Optical constants and band gap expansion of size controlled silicon nanocrystals embedded in SiO2 matrix

Silicon nanocrystals (Si-NCs) with different sizes embedded in SiO2 matrix were synthesized by phase separation and thermal crystallization of SiOx/SiO2 supperlattice approach. The optical constants and band gap expansion of Si-NCs have been investigated by spectroscopic ellipsometry, based on the Maxwell–Garnett effective medium approximation and the Forouhi–Bloomer optical dispersion model. Similar spectra shapes but smaller values of Si-NCs optical constants with respect to bulk crystalline Si is observed.
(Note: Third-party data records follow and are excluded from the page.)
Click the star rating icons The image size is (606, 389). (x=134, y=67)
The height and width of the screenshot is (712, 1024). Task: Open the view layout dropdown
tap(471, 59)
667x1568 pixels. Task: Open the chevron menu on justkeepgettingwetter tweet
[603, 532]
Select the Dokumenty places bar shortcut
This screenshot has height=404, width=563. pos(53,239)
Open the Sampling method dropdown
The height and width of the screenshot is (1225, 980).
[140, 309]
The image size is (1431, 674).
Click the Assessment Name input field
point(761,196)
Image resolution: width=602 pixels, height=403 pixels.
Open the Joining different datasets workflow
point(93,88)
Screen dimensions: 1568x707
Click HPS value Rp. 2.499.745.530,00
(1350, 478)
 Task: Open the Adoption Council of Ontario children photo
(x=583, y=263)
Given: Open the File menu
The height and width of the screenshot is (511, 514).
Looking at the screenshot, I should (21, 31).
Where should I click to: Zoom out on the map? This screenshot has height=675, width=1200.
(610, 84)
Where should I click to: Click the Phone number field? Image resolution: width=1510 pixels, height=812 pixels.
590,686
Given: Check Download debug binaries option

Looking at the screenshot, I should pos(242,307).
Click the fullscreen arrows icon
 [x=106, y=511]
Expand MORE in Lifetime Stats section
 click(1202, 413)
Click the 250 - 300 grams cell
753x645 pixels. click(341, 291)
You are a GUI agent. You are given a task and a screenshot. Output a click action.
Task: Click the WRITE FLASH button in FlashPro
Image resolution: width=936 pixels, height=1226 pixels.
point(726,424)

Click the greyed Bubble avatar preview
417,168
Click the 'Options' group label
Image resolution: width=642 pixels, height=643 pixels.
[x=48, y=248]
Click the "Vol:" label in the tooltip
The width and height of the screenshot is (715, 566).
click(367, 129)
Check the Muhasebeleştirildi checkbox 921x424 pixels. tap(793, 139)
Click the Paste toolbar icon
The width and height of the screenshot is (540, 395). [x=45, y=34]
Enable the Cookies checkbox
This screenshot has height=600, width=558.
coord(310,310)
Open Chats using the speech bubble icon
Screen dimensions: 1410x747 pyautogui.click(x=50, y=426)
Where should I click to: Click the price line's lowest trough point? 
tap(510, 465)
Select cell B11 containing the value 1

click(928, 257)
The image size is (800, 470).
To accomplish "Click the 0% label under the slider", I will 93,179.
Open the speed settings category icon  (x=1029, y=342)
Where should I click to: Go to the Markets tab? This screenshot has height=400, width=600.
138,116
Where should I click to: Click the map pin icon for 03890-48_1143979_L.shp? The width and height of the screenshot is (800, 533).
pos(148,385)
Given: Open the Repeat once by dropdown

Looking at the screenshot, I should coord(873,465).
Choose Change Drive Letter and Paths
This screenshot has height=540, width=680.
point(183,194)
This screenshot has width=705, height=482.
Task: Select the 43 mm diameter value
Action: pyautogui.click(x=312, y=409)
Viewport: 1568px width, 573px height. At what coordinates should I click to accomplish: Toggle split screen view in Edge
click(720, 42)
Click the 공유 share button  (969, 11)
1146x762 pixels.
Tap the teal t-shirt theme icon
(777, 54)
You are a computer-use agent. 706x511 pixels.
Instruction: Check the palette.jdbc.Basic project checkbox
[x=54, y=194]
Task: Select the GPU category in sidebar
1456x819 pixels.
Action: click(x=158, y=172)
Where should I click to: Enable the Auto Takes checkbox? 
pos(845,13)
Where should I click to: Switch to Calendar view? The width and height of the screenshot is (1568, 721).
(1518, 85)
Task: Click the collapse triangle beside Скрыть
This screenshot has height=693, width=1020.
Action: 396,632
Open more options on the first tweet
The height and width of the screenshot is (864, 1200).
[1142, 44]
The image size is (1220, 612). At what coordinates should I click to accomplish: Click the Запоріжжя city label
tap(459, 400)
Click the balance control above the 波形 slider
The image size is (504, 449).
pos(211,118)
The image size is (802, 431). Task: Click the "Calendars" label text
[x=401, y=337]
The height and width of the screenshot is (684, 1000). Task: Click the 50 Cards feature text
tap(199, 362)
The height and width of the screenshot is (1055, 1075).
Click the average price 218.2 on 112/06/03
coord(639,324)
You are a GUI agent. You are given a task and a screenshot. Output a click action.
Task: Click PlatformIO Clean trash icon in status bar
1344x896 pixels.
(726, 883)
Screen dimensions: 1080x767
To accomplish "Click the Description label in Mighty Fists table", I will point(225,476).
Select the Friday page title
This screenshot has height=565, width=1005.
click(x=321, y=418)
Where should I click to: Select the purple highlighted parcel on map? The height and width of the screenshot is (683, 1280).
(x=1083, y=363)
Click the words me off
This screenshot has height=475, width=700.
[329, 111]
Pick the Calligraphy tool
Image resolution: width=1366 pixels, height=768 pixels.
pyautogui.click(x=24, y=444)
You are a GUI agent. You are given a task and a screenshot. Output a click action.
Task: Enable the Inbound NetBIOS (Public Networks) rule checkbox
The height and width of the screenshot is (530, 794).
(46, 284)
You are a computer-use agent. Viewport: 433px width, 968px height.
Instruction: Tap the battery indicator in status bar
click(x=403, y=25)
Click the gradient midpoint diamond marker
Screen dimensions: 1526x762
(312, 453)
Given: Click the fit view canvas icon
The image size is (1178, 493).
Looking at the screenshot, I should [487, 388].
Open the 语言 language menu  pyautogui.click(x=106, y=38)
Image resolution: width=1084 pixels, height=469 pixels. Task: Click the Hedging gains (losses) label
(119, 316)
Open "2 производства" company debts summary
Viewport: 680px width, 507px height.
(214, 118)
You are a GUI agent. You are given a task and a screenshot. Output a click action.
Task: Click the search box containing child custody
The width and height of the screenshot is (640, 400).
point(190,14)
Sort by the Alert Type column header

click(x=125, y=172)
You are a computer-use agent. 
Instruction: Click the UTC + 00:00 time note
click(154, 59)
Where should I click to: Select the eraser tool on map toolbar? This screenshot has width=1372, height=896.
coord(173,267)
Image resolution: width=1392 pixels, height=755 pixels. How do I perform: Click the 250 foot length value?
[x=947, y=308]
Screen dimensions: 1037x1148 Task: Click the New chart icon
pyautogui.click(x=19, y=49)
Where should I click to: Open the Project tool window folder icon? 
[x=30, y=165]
With the size of Si-NCs decreasing from 6 nm to 2 nm, the band gap increases from 1.64 eV to 2.56 eV. The band gap expansion, as compared to bulk crystalline Si, which agrees with the prediction of first-principles calculations based on quantum confinement effect, is presented in this paper.

► Size-controlled silicon nanocrystals embedded in SiO2 matrix are investigated by spectroscopic ellipsometry.
► The complex optical constants and optical band gap for silicon nanocrystals, as a function of their size, are obtained.
► The band gap expansion compared to bulk crystalline silicon agrees with the theoretical calculations.